Efficient data extraction is pivotal for streamlined document processing. Docsumo provides diverse data extraction options, enabling you to define how you want to extract information from documents. This support document explains the data extraction options available, as well as how to choose and implement the most suitable model for your specific needs.

Data Extraction Options

Base Models
Base models are pre-built extraction solutions that seamlessly extract data from documents without manual training. These models are ready to use and cover a wide range of data extraction needs.

  1. Baseline Model: A foundational system default model that extracts reliable data from various document types without requiring specific training. Only available in Pre-trained document types
  2. AI Assist: This model offers generic learning capabilities and suggests values during annotation, reducing manual effort.
  3. Few-Shot Learning: Leverage your historical actions and interactions to predict optimal results for similar documents. It enhances efficiency without explicit training.

Advanced Models
Advanced models offer customised data extraction solutions for complex and specialized use cases. These models can be trained to meet specific requirements.

  1. Key-Value Model: Designed to extract key value information (e.g., names, dates, amounts) from documents. It can be trained to accurately identify and extract essential data.
  2. Table Model: Ideal for extracting tabular data from documents like invoices, receipts, and financial reports. Annotation of table structures helps train the model for effective extraction.

Selecting the Right Model:
Choosing the appropriate data extraction model depends on the complexity and uniqueness of your document processing needs.

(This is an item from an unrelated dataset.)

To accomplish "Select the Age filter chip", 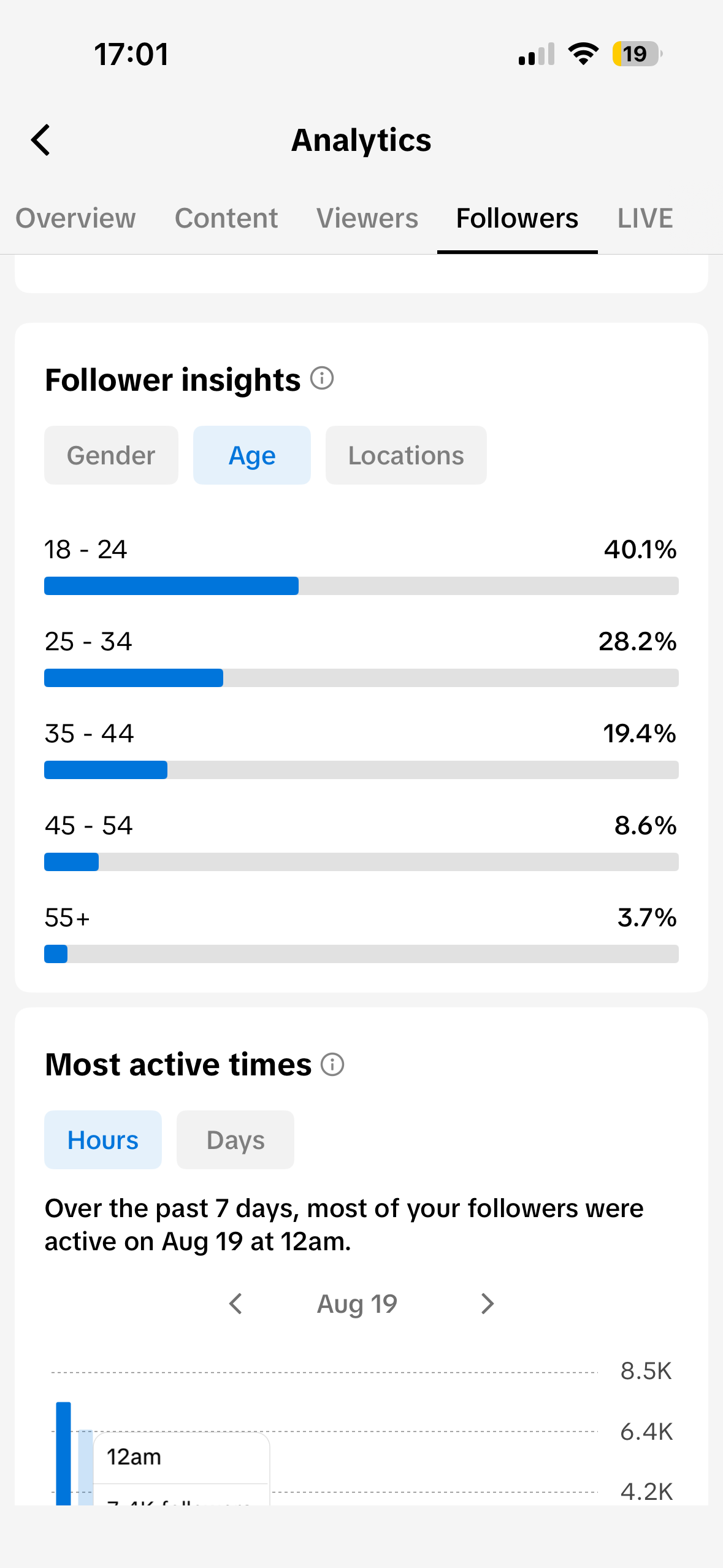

  1. Consider Document Type: If your documents are common and generic, base models like the Baseline Model or AI Assist might be sufficient for accurate extraction.
  2. Custom Requirements: For specific fields or complex layouts, advanced models like the Key-Value Model or Table Model can be trained to align with your unique extraction needs.
  3. Training Data: If you have sufficient training data and specific requirements, advanced models can be fine-tuned to optimise extraction accuracy.

How to use Different Extraction Methods?

Follow these simple steps to setup the extraction

Step 1. Log in to your Docsumo account.

Step 2. Navigate to the Document Type Settings.

  • From the document type card you want to set up, navigate to the document type settings.

Step 3. Go to "Extraction"

  • Locate "Extraction" on the left side navigation and click on it.

Step 4. Select the Model

  • Enable or select the model that best fits your document processing requirements.

Train a model if needed and then link it with the document type.

Data extraction flexibility is essential in document processing. By offering both base and advanced models, Docsumo empowers you to tailor data extraction to your specific needs. Whether you require out-of-the-box solutions or customised approaches, the right model selection enhances accuracy, efficiency, and overall document processing success.